V Under the Immigration and Nationality Act (INA), it is illegal to discriminate against any worker, regardless of immigration or citizenship status. However, this information is only helpful if you know about it. 

It is important for undocumented workers to be informed about the protections they have from discrimination, unfair wages, harassment, and disclosure of citizenship status. In addition to the rights against their employers, union representation, and worker’s compensation benefits. This page provides more detail about the rights and remedies for undocumented workers. 

In the United States, an undocumented worker or undocumented immigrant is a foreign-born person who is not a permanent resident and is not a U.S. citizen. “Undocumented immigrant” may refer to a person whose immigration status is not resolved. Due to the unresolved status, the worker does not have permission to work in the United States. For information on types of immigrant status visit the U.S. Citizenship and Immigration Services website.

These two terms are sometimes used to mean the same thing.
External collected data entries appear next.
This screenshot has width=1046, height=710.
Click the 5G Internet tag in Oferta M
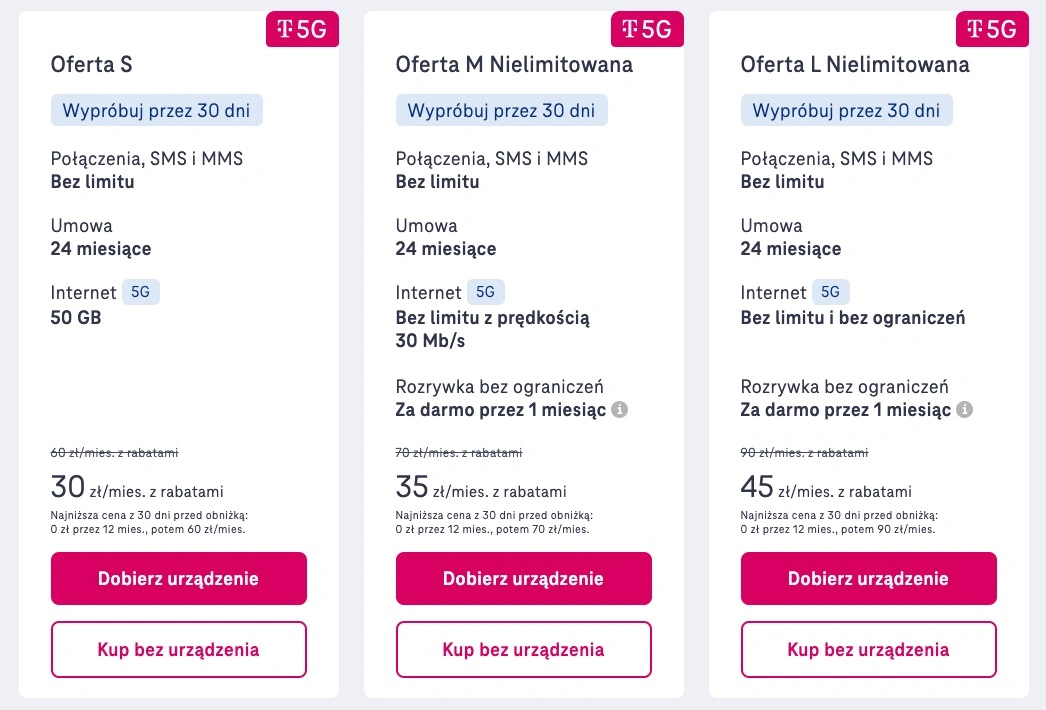(x=486, y=292)
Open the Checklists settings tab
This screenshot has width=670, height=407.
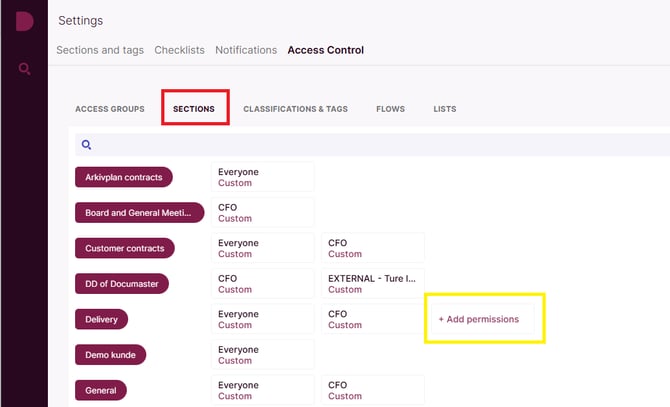point(179,50)
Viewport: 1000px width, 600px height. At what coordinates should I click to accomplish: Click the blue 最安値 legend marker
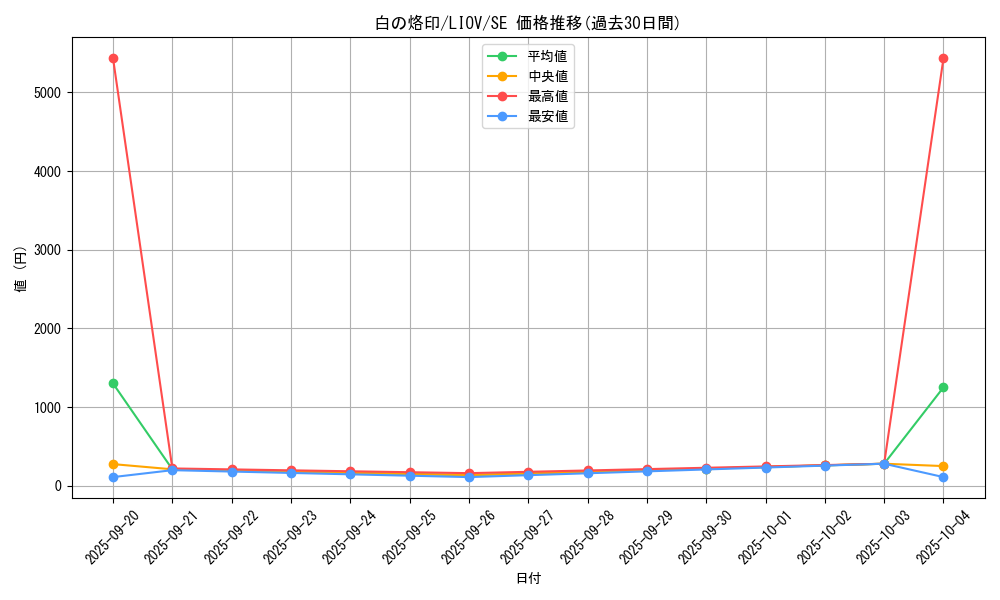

An illegal immigrant/alien is foreign-born individual who has entered the U.S. illegally and can be deported. It may also refer to a person who entered the U.S. legally but who has lost their legal status and can be deported. An undocumented immigrant is a foreign-born person who does not possess a valid visa or other immigration documentation, because they entered the U.S. without inspection, stayed longer than their temporary visa permitted, or otherwise violated the terms under which they were admitted.

Though courts and laws use the terms “illegal” and “alien” to describe foreign-born individuals in the U.S., they are criticized as being offensive and misleading. For one, “illegal” is an inaccurate way to describe a person who is undocumented; The person’s status is illegal, but the person themself is not. Further, “alien” has negative connotations, implying that foreign-born persons are different than everyone else and perhaps not even “persons.” Preferable alternatives to these terms include “undocumented” and “foreign-born individuals” or “non-citizens.”

Federal anti-discrimination laws protect all employees in the United States, regardless of their citizenship status. Even undocumented workers share some protections, though employers are prohibited from employing anyone without verifying that they are authorized to work in the U.S.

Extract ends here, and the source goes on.